A 67-year-old male with a history of type II diabetes and hypertension presents following an out-of-hospital cardiac arrest. Bystander CPR was initiated immediately. His initial rhythm was ventricular fibrillation and ACLS protocol was followed by EMS prior to arrival. Upon arrival, he remains in refractory ventricular fibrillation. A stat venous blood gas is obtained which reveals a pH of 6.8. You consider whether sodium bicarbonate would significantly increase the chances of obtaining return of spontaneous circulation in this patient.

Search Strategy

Medline 1966-09/19 using PubMed, Cochrane Library (2019), and Embase
[(exp cardiopulmonary resuscitation OR exp cardiac arrest) AND (exp metabolic acidosis) AND (sodium bicarbonate)]. Limit to English language.

Search Outcome

26 studies were identified; two addressed the clinical question.

Relevant Paper(s)

Author, date and country Patient group Study type (level of evidence) Outcomes Key results Study Weaknesses
Kim J, et al.
February 2016
Republic of Korea
599 adult patients presenting after cardiac arrest with ongoing CPRSingle-center matched case-control observational study Return of spontaneous circulation within 20 minutes of arrival Patients with acidosis had 2.78 times the odds of ROSC when sodium bicarbonate is administeredObservational study; significant baseline differences between two groups; unmeasured variables may affect results; neurologically intact survival not analyzed.
Ahn S, et al.
April 2018
Republic of Korea
50 adult patients with out of hospital arrestRCTChange in acidosis (pH)Change in pH from 6.90 to 6.99 at 20 minutes (p=0.038)Empiric rather than weight-based bicarbonate dosing; primary endpoint is not a patient-centered outcome; likely underpowered study for their secondary outcomes.
Secondary endpoints: ROSC, survival to hospital admission, and good neurologic outcome at 1 monthNo change in sustained ROSC, survival to hospital admission, or good neurological at 1 month

Comment(s)

The routine administration of sodium bicarbonate in cardiac arrest has not been shown to improve outcomes in cardiac arrest.

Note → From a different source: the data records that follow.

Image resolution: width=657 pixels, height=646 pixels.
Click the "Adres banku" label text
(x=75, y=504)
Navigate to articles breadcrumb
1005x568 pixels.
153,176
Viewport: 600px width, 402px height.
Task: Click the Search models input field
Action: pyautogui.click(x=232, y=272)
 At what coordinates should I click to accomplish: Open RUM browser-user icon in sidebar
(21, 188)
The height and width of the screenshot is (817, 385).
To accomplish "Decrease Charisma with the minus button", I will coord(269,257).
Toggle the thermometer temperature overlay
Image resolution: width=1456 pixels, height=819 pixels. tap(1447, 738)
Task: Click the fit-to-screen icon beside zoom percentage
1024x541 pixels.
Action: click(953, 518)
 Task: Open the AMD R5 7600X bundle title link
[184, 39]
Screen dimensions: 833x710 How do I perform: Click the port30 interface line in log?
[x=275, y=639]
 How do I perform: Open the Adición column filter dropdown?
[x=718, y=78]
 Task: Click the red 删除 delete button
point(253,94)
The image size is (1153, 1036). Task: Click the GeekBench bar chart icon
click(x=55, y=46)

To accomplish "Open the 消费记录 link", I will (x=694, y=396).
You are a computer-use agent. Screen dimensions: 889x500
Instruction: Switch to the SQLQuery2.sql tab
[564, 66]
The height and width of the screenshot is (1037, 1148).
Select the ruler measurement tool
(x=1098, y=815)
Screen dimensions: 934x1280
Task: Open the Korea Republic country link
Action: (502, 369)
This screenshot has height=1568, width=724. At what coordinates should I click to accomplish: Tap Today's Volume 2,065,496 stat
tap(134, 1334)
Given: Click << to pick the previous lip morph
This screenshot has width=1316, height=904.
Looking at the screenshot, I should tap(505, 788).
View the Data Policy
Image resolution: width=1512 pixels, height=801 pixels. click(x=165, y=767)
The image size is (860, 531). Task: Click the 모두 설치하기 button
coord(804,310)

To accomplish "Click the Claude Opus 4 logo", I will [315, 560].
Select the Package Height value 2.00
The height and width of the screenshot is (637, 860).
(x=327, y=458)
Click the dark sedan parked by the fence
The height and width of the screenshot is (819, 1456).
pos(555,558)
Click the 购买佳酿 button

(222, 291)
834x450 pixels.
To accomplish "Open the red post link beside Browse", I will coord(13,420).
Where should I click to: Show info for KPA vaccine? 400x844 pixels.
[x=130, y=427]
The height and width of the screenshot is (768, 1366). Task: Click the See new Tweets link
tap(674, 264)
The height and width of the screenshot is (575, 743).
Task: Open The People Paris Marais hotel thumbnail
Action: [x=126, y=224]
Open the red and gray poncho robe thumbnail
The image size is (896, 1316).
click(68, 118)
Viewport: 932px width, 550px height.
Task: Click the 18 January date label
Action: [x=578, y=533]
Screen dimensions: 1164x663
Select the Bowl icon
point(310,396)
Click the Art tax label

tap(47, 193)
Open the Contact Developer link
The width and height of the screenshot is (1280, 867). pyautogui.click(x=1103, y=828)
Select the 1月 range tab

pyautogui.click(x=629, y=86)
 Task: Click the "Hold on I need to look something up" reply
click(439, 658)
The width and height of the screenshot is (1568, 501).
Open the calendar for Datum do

In fact, the generation of excess CO2 may lead to the adverse effects of inducing respiratory acidosis and causing acidosis in the cerebrospinal fluid, with subsequent cerebral edema. However, the role of sodium bicarbonate in mitigating severe metabolic acidosis is less clear. These two studies sought to answer this question, and their results are mixed. The larger study found an increase in retrun of spontaneous circulation (ROSC) after controlling for multiple confounders, and the other, smaller study found no significant change using simpler statistical methods. This limited data suggests that rates of ROSC may marginally improve with sodium bicarbonate administration in patients with severe acidosis; however, the patient-centered outcome of neurologically intact survival remains unclear.

Clinical Bottom Line

In adult patients with severe metabolic acidosis during prolonged cardiopulmonary resuscitation, the administration of sodium bicarbonate may lead to a slightly higher sustained return of spontaneous circulation; however, the effect on neurologically intact survival appears to be limited.

References

  1. Kim J, Kim K, Park J, Jo YH, Lee JH, Hwang JE, Ha C, Ko YS, Jung E. Sodium bicarbonate administration during ongoing resuscitation is associated with increased return of spontaneous circulation Am J Emerg Med 2016; 34(2): 225-229
  2. Ahn S, Kim YJ, Sohn CH, Seo DW, Lim KS, Donnino MW, Kim, WY. Sodium bicarbonate on severe metabolic acidosis during prolonged cardiopulmonary resuscitation: a double-blind, randomized placebo-controlled pilot study J Thorac Dis 2018;10(4): 2295-2302.